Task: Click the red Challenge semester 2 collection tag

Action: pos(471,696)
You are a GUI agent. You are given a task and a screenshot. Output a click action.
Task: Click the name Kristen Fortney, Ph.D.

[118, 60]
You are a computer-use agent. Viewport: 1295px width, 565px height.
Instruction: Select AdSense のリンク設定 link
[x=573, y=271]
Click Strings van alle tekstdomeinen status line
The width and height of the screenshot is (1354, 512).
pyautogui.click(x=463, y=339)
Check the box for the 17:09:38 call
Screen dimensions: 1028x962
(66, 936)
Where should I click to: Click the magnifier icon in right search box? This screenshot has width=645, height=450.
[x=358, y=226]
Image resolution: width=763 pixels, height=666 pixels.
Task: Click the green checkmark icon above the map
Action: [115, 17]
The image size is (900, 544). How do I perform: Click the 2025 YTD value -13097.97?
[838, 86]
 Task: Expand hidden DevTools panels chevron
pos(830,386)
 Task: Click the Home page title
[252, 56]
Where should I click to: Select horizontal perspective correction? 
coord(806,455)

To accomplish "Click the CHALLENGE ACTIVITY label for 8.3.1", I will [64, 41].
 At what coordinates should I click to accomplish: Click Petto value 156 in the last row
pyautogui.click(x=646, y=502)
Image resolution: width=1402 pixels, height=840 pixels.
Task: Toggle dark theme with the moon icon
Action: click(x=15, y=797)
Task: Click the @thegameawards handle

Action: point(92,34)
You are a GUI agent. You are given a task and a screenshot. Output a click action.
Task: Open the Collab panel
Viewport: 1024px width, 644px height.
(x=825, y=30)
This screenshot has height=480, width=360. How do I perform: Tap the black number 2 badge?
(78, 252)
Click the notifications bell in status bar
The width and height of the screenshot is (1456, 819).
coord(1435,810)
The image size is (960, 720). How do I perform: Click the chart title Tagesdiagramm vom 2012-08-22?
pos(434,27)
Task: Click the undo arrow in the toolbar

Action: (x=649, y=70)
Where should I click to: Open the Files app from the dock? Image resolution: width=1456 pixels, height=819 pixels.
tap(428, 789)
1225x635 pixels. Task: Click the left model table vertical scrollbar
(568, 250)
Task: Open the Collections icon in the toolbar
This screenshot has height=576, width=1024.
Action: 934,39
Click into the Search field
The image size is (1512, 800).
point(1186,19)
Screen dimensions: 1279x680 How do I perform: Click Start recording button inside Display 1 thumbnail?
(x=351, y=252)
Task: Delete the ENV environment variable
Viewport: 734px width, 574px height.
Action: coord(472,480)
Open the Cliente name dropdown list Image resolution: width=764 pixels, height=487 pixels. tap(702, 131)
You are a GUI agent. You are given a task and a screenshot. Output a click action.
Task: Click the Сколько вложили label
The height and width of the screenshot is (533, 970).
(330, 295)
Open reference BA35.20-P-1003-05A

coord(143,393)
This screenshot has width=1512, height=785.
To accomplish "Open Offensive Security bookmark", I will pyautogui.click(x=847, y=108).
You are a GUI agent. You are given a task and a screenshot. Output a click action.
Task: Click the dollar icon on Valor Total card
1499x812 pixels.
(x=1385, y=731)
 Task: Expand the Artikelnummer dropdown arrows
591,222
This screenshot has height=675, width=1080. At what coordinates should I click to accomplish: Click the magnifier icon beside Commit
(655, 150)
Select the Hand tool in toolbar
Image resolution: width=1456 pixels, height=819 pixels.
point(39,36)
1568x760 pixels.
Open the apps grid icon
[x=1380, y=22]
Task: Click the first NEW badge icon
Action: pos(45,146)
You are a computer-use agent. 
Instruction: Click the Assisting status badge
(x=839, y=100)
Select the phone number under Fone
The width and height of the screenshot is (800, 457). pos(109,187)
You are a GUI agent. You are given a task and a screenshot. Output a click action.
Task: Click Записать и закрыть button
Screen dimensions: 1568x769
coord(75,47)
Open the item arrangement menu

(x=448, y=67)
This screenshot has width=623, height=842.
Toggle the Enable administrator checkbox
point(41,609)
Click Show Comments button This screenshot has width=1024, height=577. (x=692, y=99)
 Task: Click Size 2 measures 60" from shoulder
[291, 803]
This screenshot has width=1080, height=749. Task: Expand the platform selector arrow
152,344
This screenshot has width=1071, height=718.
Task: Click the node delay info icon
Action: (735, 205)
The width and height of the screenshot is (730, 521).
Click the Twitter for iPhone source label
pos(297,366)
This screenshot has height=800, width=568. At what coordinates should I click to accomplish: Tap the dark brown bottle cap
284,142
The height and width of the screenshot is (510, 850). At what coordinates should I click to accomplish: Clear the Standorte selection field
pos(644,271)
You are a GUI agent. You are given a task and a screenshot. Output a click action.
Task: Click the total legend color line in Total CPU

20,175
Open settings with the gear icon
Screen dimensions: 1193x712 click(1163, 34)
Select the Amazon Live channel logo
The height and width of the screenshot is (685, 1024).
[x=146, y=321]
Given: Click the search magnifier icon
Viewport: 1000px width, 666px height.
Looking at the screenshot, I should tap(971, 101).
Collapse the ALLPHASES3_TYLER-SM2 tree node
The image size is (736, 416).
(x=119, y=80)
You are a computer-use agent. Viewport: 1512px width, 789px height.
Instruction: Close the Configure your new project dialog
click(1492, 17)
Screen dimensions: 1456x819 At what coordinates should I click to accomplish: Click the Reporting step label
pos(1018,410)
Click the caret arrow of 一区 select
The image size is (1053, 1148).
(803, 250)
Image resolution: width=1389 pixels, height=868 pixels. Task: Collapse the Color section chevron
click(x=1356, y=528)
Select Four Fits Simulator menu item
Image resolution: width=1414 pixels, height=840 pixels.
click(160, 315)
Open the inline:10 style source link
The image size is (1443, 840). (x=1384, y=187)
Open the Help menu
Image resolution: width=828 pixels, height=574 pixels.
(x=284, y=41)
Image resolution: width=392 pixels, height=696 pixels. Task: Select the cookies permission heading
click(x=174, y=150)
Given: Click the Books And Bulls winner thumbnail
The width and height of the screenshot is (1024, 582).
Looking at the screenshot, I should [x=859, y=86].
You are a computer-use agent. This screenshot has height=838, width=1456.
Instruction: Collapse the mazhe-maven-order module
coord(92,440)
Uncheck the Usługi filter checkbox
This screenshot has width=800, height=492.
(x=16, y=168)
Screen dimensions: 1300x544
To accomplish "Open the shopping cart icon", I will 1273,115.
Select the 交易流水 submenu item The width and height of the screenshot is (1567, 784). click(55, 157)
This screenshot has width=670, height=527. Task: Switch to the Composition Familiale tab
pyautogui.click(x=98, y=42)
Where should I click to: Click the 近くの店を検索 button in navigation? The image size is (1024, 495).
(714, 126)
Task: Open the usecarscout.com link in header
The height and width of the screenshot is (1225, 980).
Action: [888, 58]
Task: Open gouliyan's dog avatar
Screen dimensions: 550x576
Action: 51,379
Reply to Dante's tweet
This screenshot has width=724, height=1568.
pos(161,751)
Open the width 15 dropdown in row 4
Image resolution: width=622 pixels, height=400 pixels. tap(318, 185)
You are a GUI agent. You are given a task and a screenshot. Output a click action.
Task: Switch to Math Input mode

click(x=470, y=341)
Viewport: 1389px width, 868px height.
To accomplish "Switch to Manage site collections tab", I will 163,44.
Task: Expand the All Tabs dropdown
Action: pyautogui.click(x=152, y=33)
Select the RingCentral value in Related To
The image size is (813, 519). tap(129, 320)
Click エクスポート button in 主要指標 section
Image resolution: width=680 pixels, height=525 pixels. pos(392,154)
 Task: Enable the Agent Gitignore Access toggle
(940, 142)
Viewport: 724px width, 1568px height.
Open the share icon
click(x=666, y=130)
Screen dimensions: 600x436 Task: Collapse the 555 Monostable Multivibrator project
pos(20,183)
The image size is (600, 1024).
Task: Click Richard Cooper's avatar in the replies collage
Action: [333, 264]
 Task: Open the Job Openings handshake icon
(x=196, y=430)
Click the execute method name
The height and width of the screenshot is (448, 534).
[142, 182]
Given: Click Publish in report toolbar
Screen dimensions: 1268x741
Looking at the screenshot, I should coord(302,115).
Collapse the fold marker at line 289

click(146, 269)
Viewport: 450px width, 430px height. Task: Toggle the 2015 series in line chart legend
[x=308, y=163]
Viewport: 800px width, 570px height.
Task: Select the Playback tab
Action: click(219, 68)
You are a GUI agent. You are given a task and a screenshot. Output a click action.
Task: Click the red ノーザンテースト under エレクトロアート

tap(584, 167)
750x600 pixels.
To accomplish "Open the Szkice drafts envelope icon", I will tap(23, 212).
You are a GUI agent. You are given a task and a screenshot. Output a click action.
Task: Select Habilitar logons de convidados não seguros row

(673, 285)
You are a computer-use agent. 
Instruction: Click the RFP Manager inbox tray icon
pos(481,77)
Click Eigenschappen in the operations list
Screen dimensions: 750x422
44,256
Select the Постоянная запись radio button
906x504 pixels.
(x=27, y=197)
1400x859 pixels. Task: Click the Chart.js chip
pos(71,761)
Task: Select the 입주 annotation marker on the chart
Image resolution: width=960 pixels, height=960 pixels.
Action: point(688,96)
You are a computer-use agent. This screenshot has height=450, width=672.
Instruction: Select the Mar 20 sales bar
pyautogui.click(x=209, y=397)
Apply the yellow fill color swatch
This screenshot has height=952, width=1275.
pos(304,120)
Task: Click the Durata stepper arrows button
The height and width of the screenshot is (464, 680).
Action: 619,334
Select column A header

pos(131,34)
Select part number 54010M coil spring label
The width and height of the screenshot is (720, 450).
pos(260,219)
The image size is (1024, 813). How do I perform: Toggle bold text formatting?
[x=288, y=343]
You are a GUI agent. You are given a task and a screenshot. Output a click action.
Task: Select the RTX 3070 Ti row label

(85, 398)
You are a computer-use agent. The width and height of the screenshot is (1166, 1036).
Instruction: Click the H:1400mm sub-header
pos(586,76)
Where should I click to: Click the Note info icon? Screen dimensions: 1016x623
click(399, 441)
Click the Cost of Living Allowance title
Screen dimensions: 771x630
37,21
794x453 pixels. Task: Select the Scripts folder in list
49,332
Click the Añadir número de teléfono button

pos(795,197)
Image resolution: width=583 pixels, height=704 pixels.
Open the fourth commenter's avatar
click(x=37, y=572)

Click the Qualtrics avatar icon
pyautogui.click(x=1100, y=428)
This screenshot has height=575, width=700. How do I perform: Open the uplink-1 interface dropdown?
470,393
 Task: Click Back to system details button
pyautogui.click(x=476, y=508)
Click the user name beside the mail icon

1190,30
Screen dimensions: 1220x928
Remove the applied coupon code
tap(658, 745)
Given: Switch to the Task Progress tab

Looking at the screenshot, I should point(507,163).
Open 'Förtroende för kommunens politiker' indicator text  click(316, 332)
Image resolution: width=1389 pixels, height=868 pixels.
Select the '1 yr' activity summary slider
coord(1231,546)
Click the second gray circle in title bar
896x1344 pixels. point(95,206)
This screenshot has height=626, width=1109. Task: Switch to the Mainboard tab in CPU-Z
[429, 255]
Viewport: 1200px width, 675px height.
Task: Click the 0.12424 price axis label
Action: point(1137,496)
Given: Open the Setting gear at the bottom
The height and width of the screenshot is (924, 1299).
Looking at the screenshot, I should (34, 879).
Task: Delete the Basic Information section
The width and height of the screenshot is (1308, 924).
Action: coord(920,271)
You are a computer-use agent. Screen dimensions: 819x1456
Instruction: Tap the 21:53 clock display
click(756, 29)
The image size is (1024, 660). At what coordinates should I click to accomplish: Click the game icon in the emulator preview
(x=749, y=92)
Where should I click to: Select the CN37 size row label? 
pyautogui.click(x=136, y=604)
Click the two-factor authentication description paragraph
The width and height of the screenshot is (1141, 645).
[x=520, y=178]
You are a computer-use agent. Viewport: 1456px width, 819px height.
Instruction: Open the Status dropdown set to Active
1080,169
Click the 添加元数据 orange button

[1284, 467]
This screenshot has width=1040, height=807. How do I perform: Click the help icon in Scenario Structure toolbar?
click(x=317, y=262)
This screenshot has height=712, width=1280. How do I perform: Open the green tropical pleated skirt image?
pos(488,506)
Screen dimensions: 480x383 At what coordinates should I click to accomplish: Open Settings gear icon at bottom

▬▬▬▬▬▬

What you have to do
Extract the entries above, copying everything from the line containing "Select part number 54010M coil spring label" down to the line containing "[x=288, y=343]" unchanged, including both of those lines.

Complete response
Select part number 54010M coil spring label
The width and height of the screenshot is (720, 450).
pos(260,219)
The image size is (1024, 813). How do I perform: Toggle bold text formatting?
[x=288, y=343]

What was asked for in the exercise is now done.